HR Morning reports on the filed claim, explaining that the company has been found to be biased toward young workers and that it shows a “blatant campaign of age discrimination in hiring.” This is likely due to Starbucks’ “Youth Recruitment Program.” The Age Discrimination in Employment Act (ADEA) appears to have been violated because of Starbucks’ hiring preferences.
Additionally, it looks like this also violates the Age Discrimination in Employment Act of 1967 and the Georgia Age Discrimination Act. “Over the last 5 or more years, Starbucks has engaged in a targeted, systematic scheme to eliminate and terminate as many of its older workers as possible and become younger in its staffed workforce,” the claimant explains.
The plaintiff also described Starbucks as having a history with discrimination during the hiring and employment processes. Apparently this is regarding both age and race, citing Starbucks’s need to settle with the Equal Employment Opportunity Commission (EEOC) over some of these allegations.
The alleged youth program planned on giving more work opportunities to young people, according to the company’s CEO. However, the lawsuit claims that the program has actually been set in motion to discriminate against employees over 40. The initial plaintiff says that this issue is systemic, especially in higher, more managerial positions.
The plaintiff eventually assembled a class of multiple employees over 40 who had also been denied promotions or had been fired in favor of younger employees. However, a Starbucks spokesperson, Jory Mendes, claims the company is upholding a clear anti-harassment and anti-discrimination policy and that Starbucks has zero tolerance for unlawful discrimination in the hiring process.

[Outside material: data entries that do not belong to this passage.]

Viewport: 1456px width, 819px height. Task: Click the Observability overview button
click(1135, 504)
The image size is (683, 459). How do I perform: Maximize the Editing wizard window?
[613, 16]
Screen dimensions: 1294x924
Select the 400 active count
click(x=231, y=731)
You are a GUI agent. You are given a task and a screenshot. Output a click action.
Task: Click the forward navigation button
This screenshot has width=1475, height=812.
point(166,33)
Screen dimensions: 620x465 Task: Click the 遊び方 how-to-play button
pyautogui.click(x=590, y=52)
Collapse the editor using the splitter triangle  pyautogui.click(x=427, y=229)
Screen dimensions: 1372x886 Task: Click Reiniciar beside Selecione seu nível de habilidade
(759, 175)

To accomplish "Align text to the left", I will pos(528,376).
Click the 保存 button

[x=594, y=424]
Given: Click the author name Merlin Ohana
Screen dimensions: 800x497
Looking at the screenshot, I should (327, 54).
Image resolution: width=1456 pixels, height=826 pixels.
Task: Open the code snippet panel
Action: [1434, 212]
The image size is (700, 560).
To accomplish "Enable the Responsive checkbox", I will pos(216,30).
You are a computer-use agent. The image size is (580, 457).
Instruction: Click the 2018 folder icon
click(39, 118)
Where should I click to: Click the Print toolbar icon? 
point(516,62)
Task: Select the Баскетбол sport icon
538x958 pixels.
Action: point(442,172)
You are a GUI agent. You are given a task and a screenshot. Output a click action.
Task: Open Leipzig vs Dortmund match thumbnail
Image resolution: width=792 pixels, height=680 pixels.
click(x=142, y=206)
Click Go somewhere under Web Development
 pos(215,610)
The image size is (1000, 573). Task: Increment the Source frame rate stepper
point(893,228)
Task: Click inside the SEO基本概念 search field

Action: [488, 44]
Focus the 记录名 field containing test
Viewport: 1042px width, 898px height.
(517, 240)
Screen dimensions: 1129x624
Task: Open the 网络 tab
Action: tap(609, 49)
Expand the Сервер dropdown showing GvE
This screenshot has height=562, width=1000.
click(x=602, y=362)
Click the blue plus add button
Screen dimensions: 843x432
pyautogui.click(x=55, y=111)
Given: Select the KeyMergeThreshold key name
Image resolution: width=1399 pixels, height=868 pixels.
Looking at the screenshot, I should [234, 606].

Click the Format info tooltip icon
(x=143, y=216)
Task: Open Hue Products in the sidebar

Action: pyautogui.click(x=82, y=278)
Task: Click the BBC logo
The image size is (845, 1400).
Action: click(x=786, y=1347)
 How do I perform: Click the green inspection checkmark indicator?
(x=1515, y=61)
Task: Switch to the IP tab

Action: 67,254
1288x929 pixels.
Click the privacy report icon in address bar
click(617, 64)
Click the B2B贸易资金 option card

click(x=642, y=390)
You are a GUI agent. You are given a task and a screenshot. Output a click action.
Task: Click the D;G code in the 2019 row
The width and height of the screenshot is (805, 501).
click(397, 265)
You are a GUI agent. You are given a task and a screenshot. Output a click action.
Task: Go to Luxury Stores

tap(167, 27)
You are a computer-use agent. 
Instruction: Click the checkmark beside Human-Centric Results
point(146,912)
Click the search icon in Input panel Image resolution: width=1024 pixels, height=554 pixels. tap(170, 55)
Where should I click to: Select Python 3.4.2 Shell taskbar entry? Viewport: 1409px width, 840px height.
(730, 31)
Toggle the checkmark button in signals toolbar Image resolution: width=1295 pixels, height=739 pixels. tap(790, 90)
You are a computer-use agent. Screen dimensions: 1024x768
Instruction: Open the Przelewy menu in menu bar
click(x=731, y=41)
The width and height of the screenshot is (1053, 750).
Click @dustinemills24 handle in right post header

Restaurant Dive explains that the youth program had the intent of reducing unemployment for young workers, according to an article written in 2015. Then-CEO Howard Schultz stood behind the program, and Starbucks was eventually joined by the likes of Microsoft, Taco Bell, and Walmart.
According to Law Street Media, the original plaintiff had been employed by Starbucks for 5 years before being terminated from his Store Manager position. Being fired was a surprise for him, as his last job review was “excellent” and he’d never been written up or disciplined. He also claims he didn’t get the opportunity to discuss the termination or a possible demotion as an alternative. It was his district manager who fired him, and that manager was under 40-years-old.
The district manager apparently accused the plaintiff of discrimination, though he counters that there wasn’t a “real” investigation into those allegations. Rather, the plaintiff claims that this was only an excuse to make the termination seem more legitimate.
Regardless, the plaintiff has been seeking class certification, as well as to be designated as class representative. In addition to wanting a favorable judgement, he’s also looking to put an injunction against Starbucks in order to keep them from participating in age discrimination further, eradication of any remaining effects from their misconduct, and a variety of damages.